To use OpenLLMetry to instrument the same script from before, you’ll first need to install the OpenLLMetry library, by installing the Traceloop SDK using the following command:

pip install traceloop-sdk

You can then use the following script:

from openai import OpenAI

# Import and initialize the traceloop tracer
from traceloop.sdk import Traceloop
Traceloop.init(disable_batch=True)

# Set your OpenAI API key
client = OpenAI(
    api_key='your-api-key'
)

# Define the conversation as a list of messages
prompt = "What's the meaning of lorem ipsum?"
model = "gpt-3.5-turbo"
conversation = [
    {"role": "system", "content": "You are a helpful assistant."},
    {"role": "user", "content": prompt}
]

# Make the API call
response = client.chat.completions.create(
    model=model,
    messages=conversation
)

# Print the assistant's reply
print(response.choices[0].message.content)

‍

Next, configure your OpenTelemetry collector by pointing the output of the Traceloop SDK to it. Do this by setting the TRACELOOP_BASE_URL to something similar to the following:

TRACELOOP_BASE_URL=https://<opentelemetry-collector-hostname>:4318

During development, you can skip setting the TRACELOOP_BASE_URL and use the temporary dashboard automatically created by Traceloop. Here’s how the traces collected from the auto-instrumented script would look:

‍

‍

You can try clicking on a trace to see more details about it.

‍

‍

You’ll notice that OpenLLMetry automatically collects data related to prompts and their responses. You can try clicking on the LLM Data and Details tabs to view more data collected as part of the trace. The LLM Data tab for the same trace looks like this:

‍

‍

Finally, you can also view the regular span attributes such as the Span Id, Span Kind, and Span Name, in the Details tab.

‍

‍

OpenLLMetry emits standard OTLP HTTP, so you’ll be able to access all these data points in any observability platform that you choose.

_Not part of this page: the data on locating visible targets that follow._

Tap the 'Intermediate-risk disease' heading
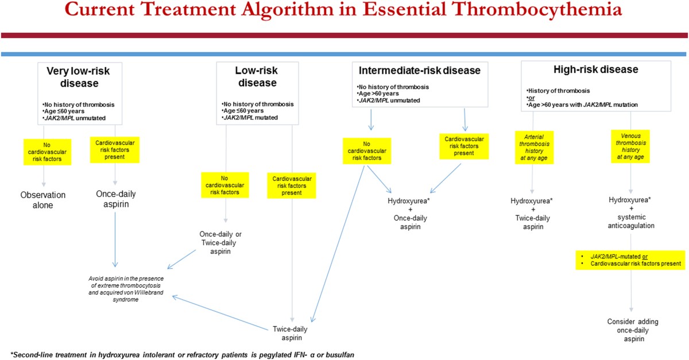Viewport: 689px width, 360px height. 419,71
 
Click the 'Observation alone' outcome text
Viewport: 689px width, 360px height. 44,200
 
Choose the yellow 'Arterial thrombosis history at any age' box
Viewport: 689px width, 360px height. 534,148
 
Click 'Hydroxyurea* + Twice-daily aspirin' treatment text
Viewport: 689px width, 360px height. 533,214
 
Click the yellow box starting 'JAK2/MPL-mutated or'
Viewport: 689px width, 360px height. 630,260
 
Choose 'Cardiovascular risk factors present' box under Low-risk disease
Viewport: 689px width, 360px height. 293,184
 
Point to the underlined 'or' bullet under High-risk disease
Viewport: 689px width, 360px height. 531,97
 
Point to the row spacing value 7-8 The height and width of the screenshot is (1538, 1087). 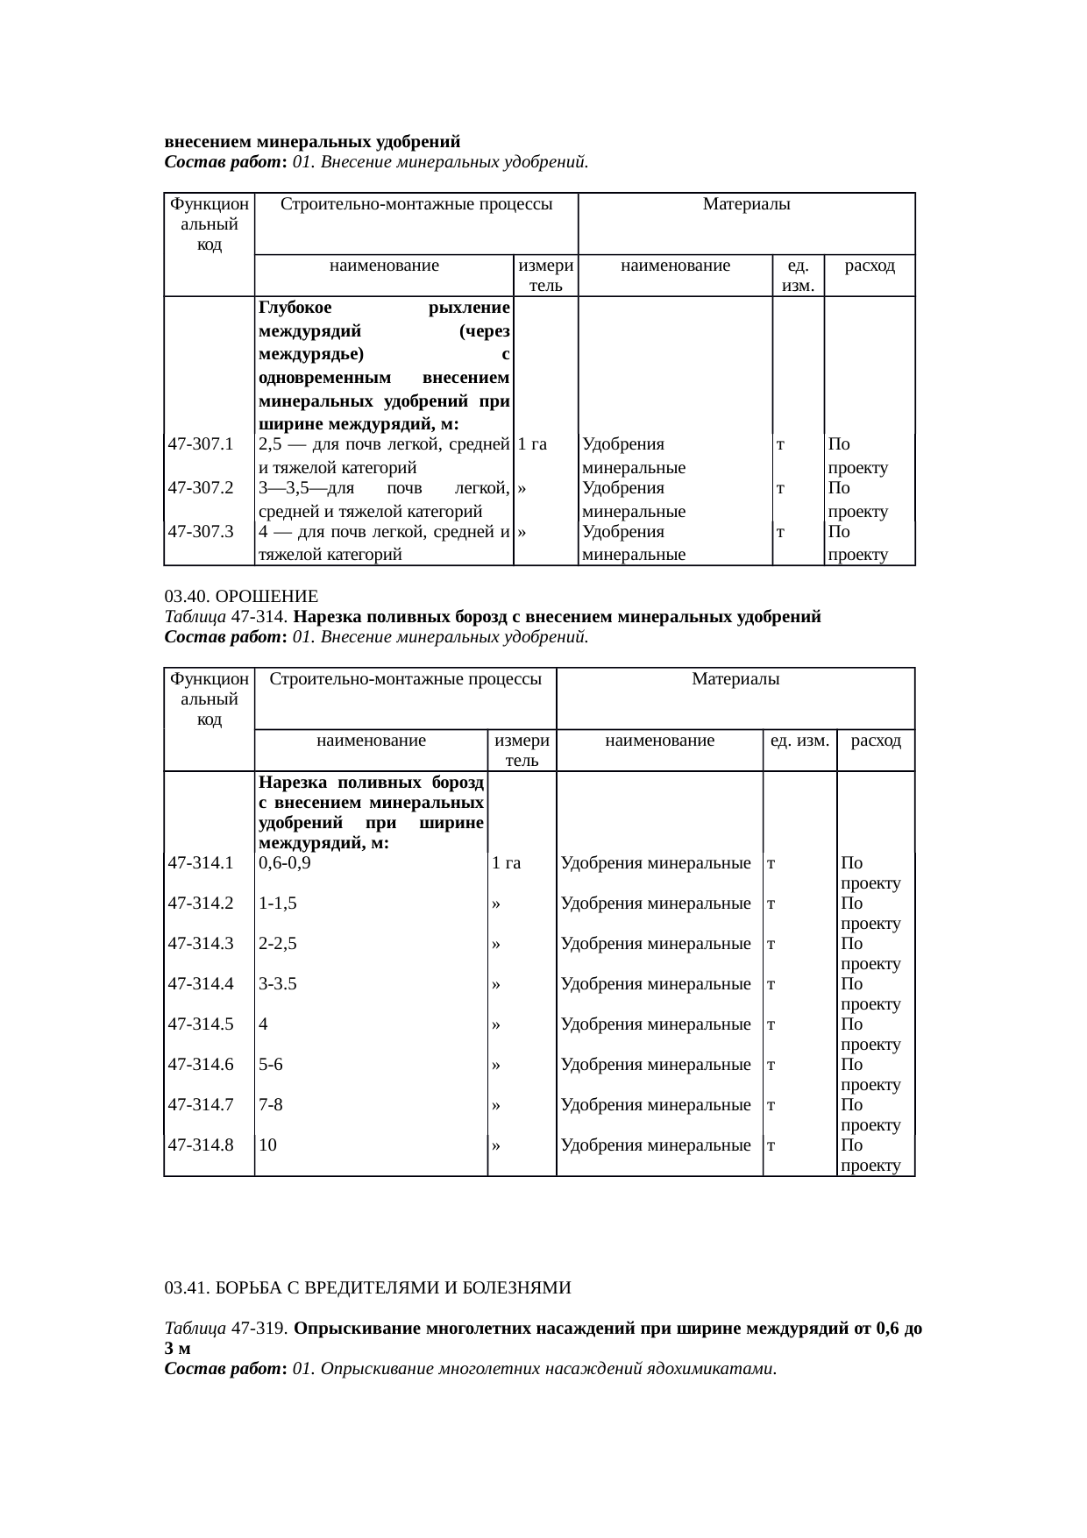click(271, 1104)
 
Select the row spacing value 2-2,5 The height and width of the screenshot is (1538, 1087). click(278, 943)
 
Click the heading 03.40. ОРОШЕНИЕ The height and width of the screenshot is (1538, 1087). click(241, 597)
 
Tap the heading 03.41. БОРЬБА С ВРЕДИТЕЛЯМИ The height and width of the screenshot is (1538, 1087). click(367, 1287)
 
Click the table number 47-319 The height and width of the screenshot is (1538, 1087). click(260, 1329)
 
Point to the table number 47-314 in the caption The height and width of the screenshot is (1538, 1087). click(260, 617)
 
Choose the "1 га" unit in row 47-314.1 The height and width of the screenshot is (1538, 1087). click(507, 862)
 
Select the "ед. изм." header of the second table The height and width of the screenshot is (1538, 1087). click(799, 740)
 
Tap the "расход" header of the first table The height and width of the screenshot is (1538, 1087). click(870, 265)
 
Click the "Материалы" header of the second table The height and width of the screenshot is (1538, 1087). click(735, 678)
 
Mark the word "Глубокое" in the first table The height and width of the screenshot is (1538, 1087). click(295, 308)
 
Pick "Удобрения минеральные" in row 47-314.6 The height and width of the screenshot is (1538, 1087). click(656, 1064)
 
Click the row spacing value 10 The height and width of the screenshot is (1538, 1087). click(268, 1145)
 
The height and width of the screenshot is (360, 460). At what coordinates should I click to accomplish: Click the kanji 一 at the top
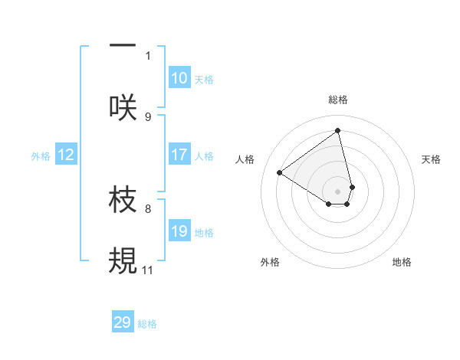click(123, 47)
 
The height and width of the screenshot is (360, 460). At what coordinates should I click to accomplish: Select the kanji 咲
click(123, 107)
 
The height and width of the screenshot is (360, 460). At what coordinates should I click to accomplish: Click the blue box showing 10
click(179, 78)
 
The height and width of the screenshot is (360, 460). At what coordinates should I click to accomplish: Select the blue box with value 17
click(179, 155)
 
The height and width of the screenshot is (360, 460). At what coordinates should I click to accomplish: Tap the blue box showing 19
click(179, 231)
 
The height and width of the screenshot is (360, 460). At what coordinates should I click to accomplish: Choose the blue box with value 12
click(66, 155)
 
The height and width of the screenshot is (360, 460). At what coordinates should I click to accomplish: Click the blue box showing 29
click(123, 322)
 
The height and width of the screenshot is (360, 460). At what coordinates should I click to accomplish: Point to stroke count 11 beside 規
click(147, 270)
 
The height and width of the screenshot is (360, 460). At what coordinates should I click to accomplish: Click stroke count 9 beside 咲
click(148, 116)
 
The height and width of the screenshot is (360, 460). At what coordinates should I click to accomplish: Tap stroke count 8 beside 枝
click(148, 208)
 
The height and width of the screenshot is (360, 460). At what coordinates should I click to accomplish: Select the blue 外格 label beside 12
click(41, 156)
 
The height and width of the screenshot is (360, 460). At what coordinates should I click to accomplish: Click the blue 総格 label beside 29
click(147, 324)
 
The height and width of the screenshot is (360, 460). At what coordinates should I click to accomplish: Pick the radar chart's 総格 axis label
click(337, 100)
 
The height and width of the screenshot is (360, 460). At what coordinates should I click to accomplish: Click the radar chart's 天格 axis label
click(431, 159)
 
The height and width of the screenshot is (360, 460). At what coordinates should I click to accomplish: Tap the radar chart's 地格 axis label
click(402, 262)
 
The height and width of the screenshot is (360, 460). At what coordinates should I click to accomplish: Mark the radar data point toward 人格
click(279, 172)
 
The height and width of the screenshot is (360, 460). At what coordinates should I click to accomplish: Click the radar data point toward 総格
click(337, 129)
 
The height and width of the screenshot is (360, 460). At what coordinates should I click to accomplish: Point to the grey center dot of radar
click(337, 191)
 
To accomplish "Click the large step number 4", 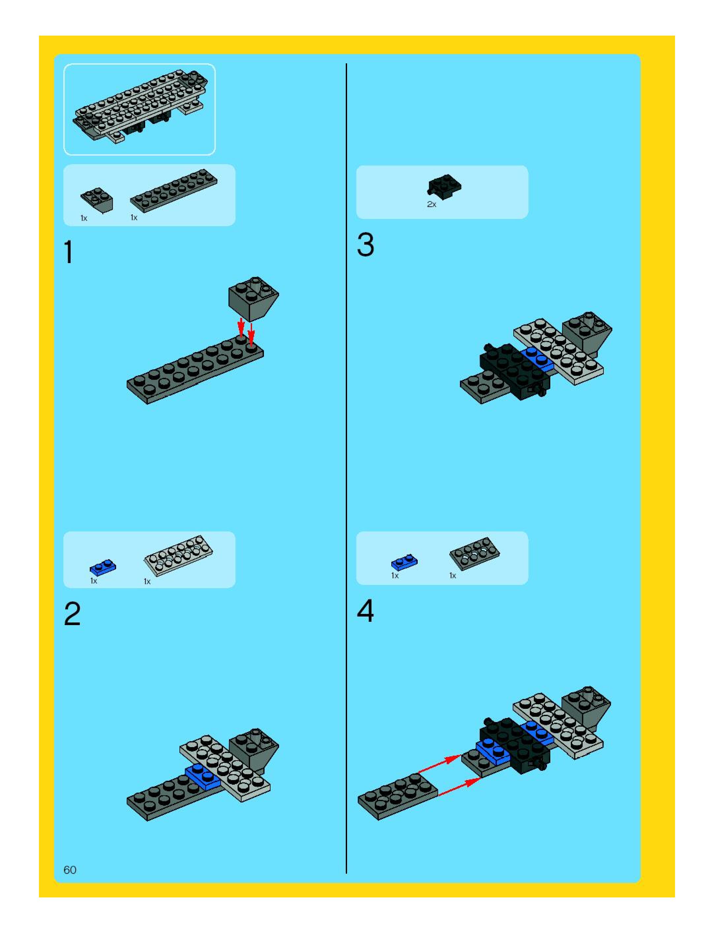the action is click(365, 611).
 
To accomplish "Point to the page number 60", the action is click(70, 870).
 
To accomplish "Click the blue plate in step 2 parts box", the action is click(103, 567).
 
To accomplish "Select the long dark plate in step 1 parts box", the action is click(174, 190).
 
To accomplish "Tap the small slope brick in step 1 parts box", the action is click(97, 199).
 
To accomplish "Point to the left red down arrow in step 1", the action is click(241, 326).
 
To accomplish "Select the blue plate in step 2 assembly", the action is click(203, 775).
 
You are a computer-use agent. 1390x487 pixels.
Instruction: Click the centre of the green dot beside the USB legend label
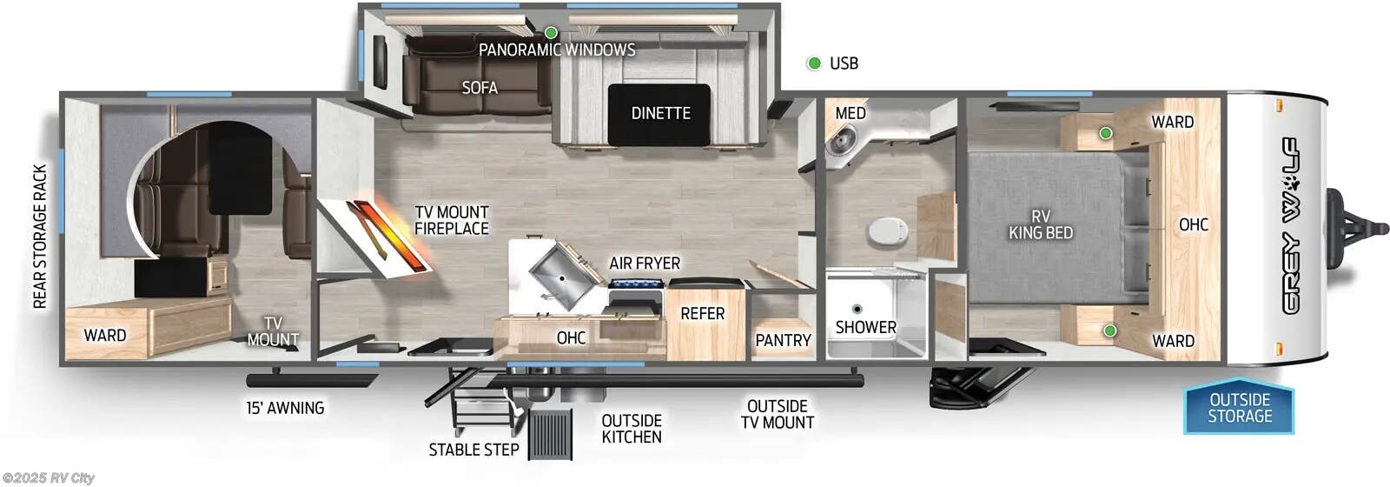(813, 63)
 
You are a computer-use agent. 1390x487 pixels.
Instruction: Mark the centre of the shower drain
(857, 309)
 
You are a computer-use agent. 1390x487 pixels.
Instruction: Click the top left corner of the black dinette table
(609, 85)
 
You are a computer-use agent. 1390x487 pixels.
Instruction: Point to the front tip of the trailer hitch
(1387, 229)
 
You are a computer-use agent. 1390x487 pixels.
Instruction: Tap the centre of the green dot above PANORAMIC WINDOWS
(551, 32)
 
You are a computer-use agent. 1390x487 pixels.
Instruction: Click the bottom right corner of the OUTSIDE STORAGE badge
(1294, 433)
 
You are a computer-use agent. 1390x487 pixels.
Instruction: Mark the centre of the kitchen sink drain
(561, 279)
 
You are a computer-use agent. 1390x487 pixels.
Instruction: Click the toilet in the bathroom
(888, 231)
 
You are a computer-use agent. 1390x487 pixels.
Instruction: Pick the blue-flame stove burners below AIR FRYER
(638, 284)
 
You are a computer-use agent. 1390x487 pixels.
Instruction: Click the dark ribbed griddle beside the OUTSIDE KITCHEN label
(550, 434)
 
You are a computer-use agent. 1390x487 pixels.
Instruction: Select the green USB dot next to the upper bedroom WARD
(1105, 133)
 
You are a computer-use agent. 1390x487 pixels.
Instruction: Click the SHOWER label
(865, 327)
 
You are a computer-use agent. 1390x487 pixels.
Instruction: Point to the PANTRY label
(783, 340)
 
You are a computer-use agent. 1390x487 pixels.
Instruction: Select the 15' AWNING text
(286, 408)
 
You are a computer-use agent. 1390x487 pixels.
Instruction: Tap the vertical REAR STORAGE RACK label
(40, 237)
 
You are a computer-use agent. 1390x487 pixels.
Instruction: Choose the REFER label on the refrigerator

The auto-instrumentation option works well for teams who are serious about LLM observability and are looking to expand on it in the future. If your organization already has an observability setup that you use for other applications, you can easily integrate your LLMs into the same setup.

Final Thoughts

Setting up effective observability for your LLMs is indispensable for their sustained success. Monitoring the metrics discussed in this article, from accuracy and precision to resource utilization and concurrency, is vital for ensuring the reliability and efficiency of LLMs.

This article explained why you need observability for your LLMs, the metrics you should keep an eye on, and how to decide between manual instrumentation and a dedicated service that might also offer auto-instrumentation. Keeping these points in mind, you’re now ready to start instrumenting your LLMs!